**What you have to do**
Only the lines from the one containing "Where should I" through the end of the data below are to be repeated, exactly as given, without pictures.

──────── Source records

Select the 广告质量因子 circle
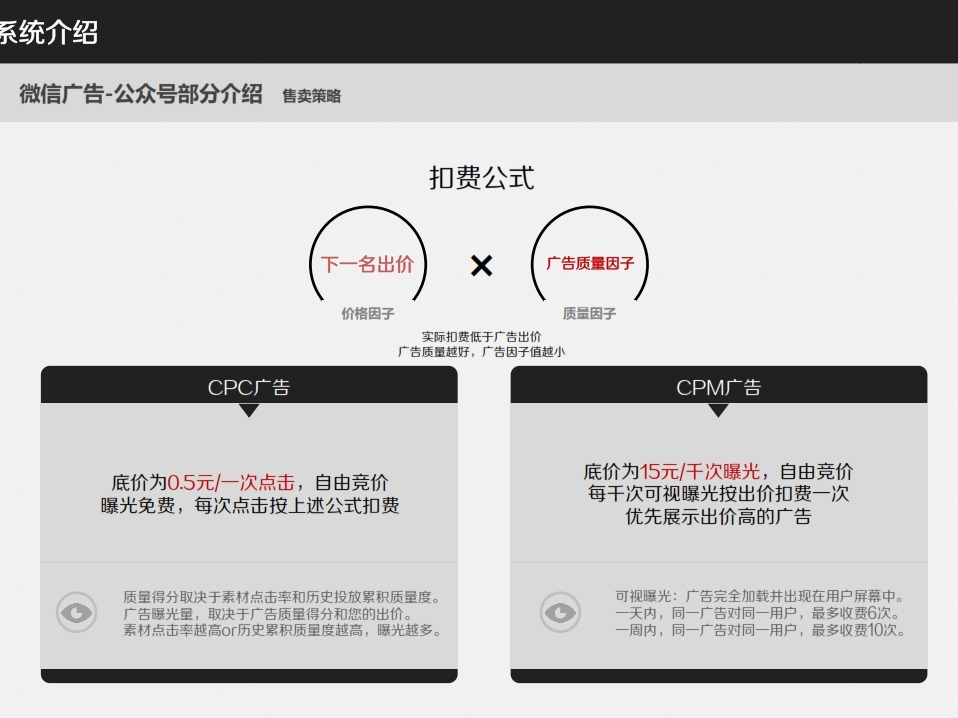(x=590, y=264)
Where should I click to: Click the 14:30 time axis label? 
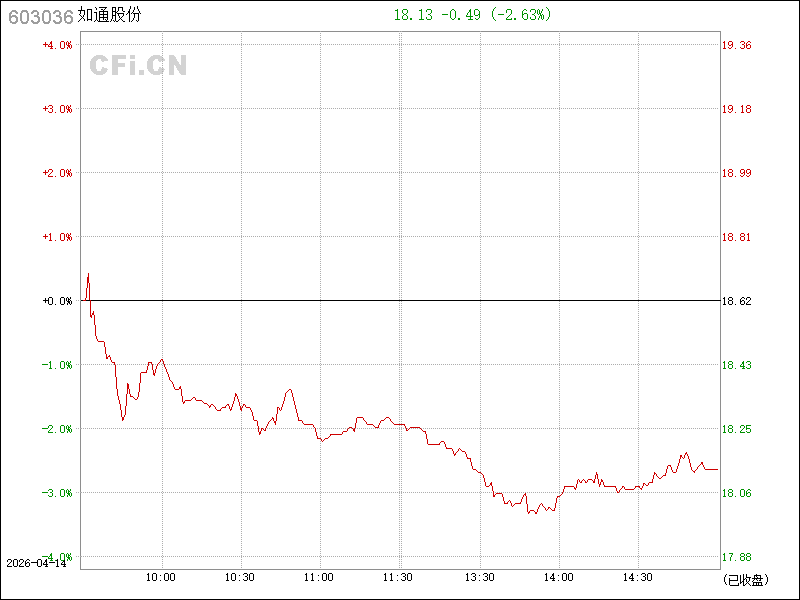point(637,577)
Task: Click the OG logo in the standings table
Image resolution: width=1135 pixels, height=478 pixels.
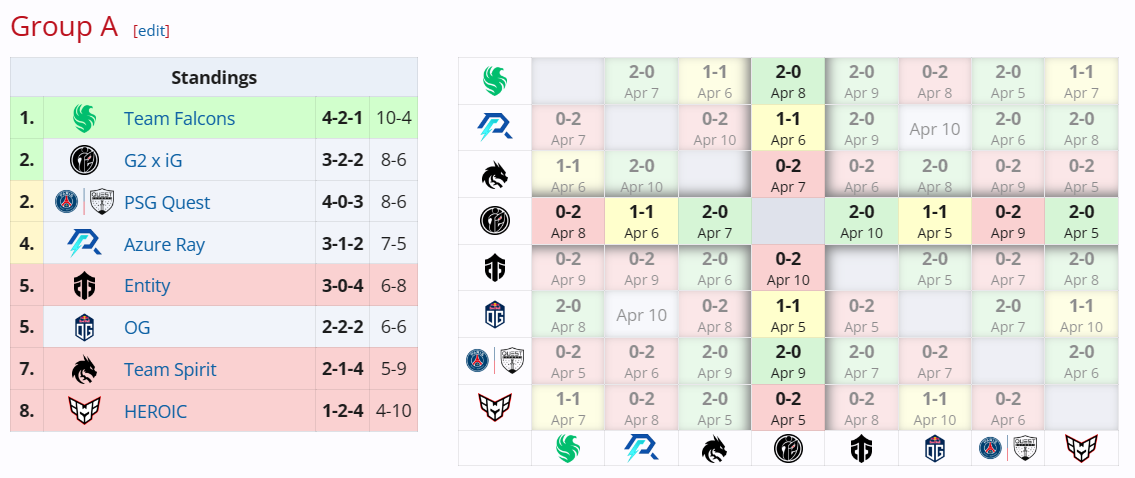Action: click(84, 328)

────────────────

**Task result**
Where should I click to: Click the 14:30 time axis label? 
point(637,577)
Task: Click the OG logo in the standings table
Image resolution: width=1135 pixels, height=478 pixels.
Action: click(84, 328)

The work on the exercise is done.